EXERCÍCIOS A RESOLVER
- 1) No texto de origem, identifique todos os locais citados na lista de descartes que vem depois de "pelas seguintes razões" e escreva cada um com o nome que o texto lhe dá.
- 2) Diga se cada afirmação a seguir está de acordo com o texto de origem e responda sim ou não, citando as palavras do texto que decidem a questão. (a) O Palácio Episcopal estava em bom estado de conservação. (b) Dom Alberto Ramos liderou a campanha para reformar o Palácio Episcopal. (c) O altar monumento teria duas rampas internas.
- 3) Segundo o texto de origem, por que os técnicos da CELPA embargaram a escolha do cruzamento da Avenida 1º de Dezembro com a Barão do Triunfo?

Quanto à acomodação pensou-se em dois lugares, o palácio episcopal (atual museu de arte sacra) e o seminário São Gaspar que fica as proximidades da Catedral. O Palácio Episcopal encontrava-se em péssimo estado, cheio de goteiras e infiltrações, organizou-se então uma campanha em vista de reformá-lo, cuja campanha tinha a frente Dom Alberto Ramos e recebeu adesão de uma série de empresários. Esta propiciou a reforma do mesmo, cuja obra seguiu-se até a véspera da chegada do papa.

Quanto aos preparativos relacionados à infra-estrutura, o maior deles era a escolha do local para se realizar a santa missa, pensou-se em vários lugares os quais foram descartados pelas seguintes razões: Pista do aero clube, fechá-la significaria isolar Belém dos municípios ligados por via aérea; Estádio Mangueirão, por problemas quanto ao acesso; Praça da Republica e outras praças (Batista Campos, Praça Brasil), pela arborização que atrapalharia a visualização da celebração; Ceasa, problemas quanto ao acesso; Cruzamento da Dr. Freitas com a Duque de Caxias, cruzamento vital para aquela região da cidade; Entroncamento, fechá-lo significaria isolar Belém do resto do Brasil por um longo tempo. Em meio a estes problemas, decidiu-se então pelo cruzamento da Avenida 1º de Dezembro com a Barão do Triunfo, por outro lado tal escolha foi embargada por técnicos da CELPA, por lá se localizar uma sub-usina de energia elétrica, fato que ofereceria perigo a grande quantidade de pessoas que para lá acorreriam para a celebração. Decidiu-se então pelo cruzamento da Av. 1º de Dezembro com a Mauriti, neste local se montaria um altar monumento dotado de duas rampas internas e todo acarpetado no qual se celebraria a santa missa.

DADOS FORNECIDOS
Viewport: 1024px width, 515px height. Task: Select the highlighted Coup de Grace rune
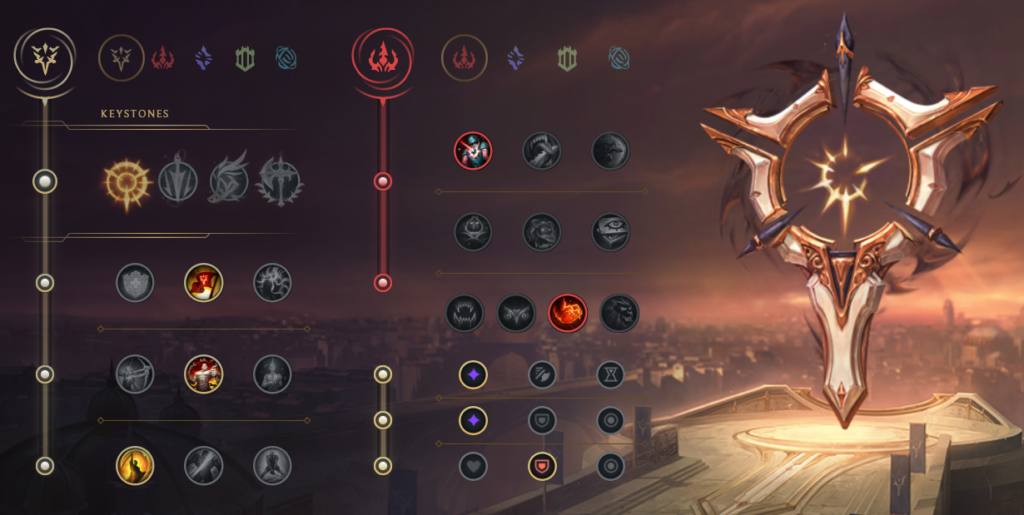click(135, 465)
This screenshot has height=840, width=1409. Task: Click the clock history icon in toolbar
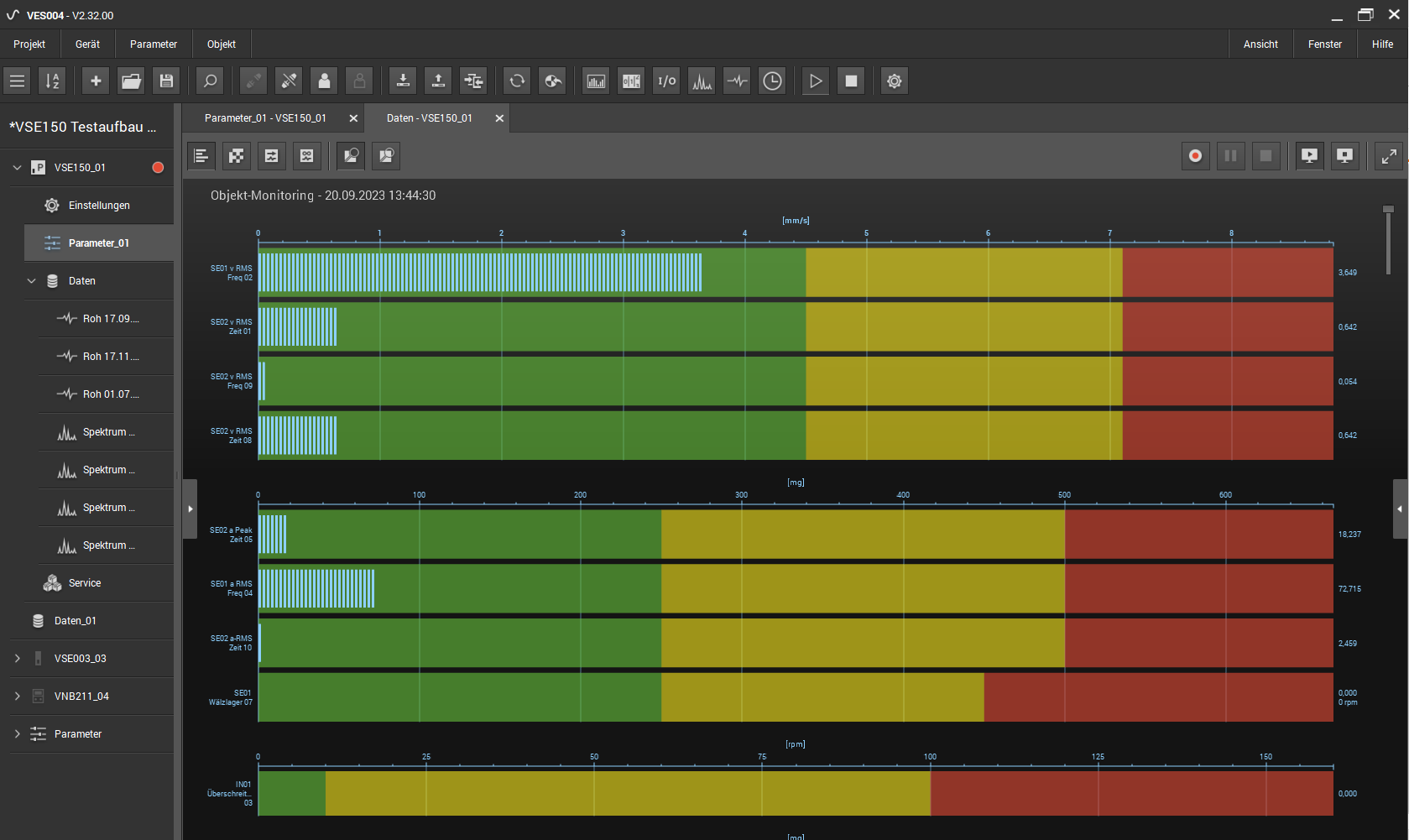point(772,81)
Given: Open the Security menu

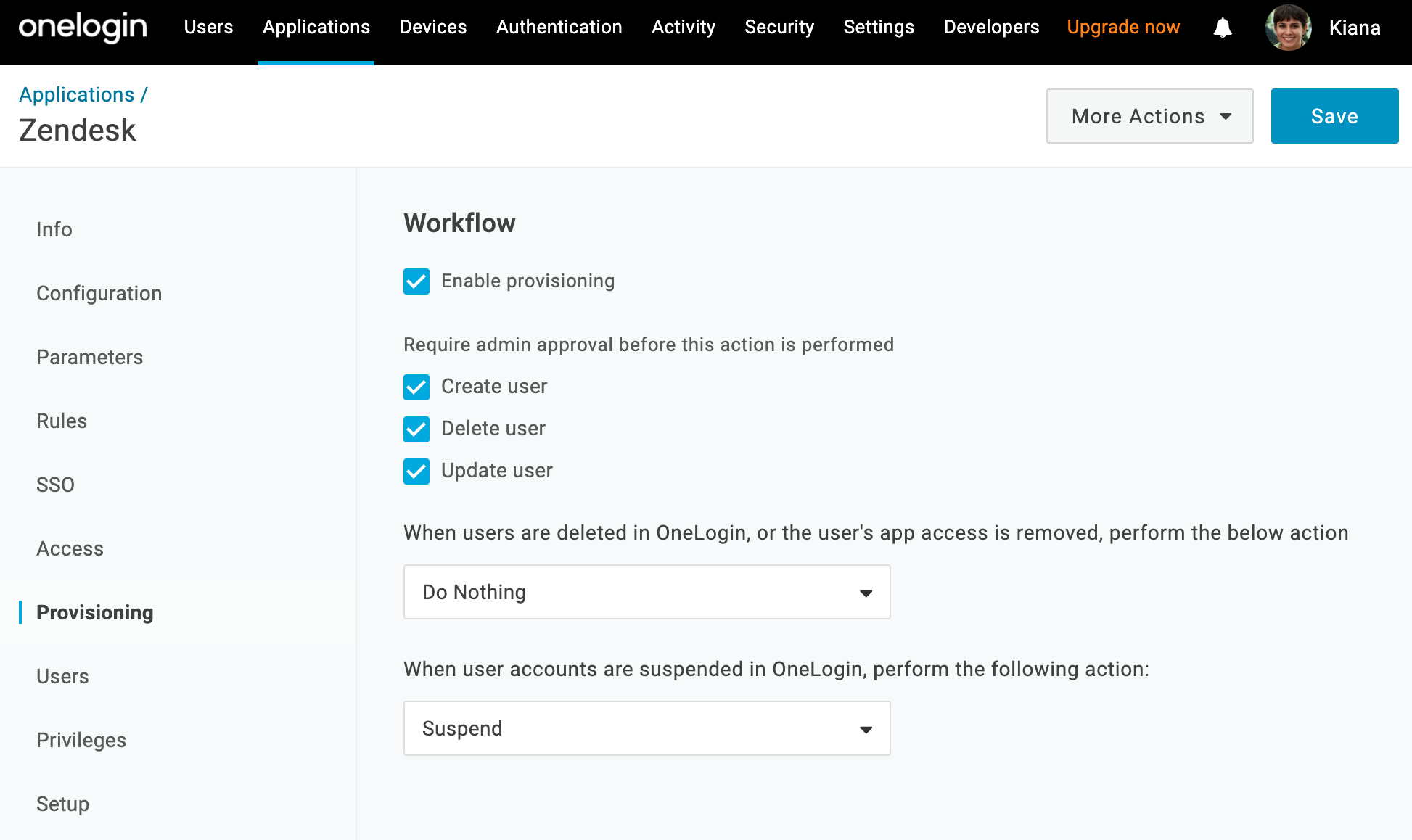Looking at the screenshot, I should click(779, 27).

RESPOSTAS POR EXERCÍCIO
- 1) Pista do aero clube; Estádio Mangueirão; Praça da Republica e outras praças (Batista Campos, Praça Brasil); Ceasa; Cruzamento da Dr. Freitas com a Duque de Caxias; Entroncamento.

- 2)
(a) Não: "O Palácio Episcopal encontrava-se em péssimo estado, cheio de goteiras e infiltrações".
(b) Sim: "cuja campanha tinha a frente Dom Alberto Ramos".
(c) Sim: "um altar monumento dotado de duas rampas internas e todo acarpetado".

- 3) Os técnicos da CELPA embargaram a escolha porque ali havia uma sub-usina de energia elétrica, que ofereceria perigo à grande quantidade de pessoas presentes na celebração.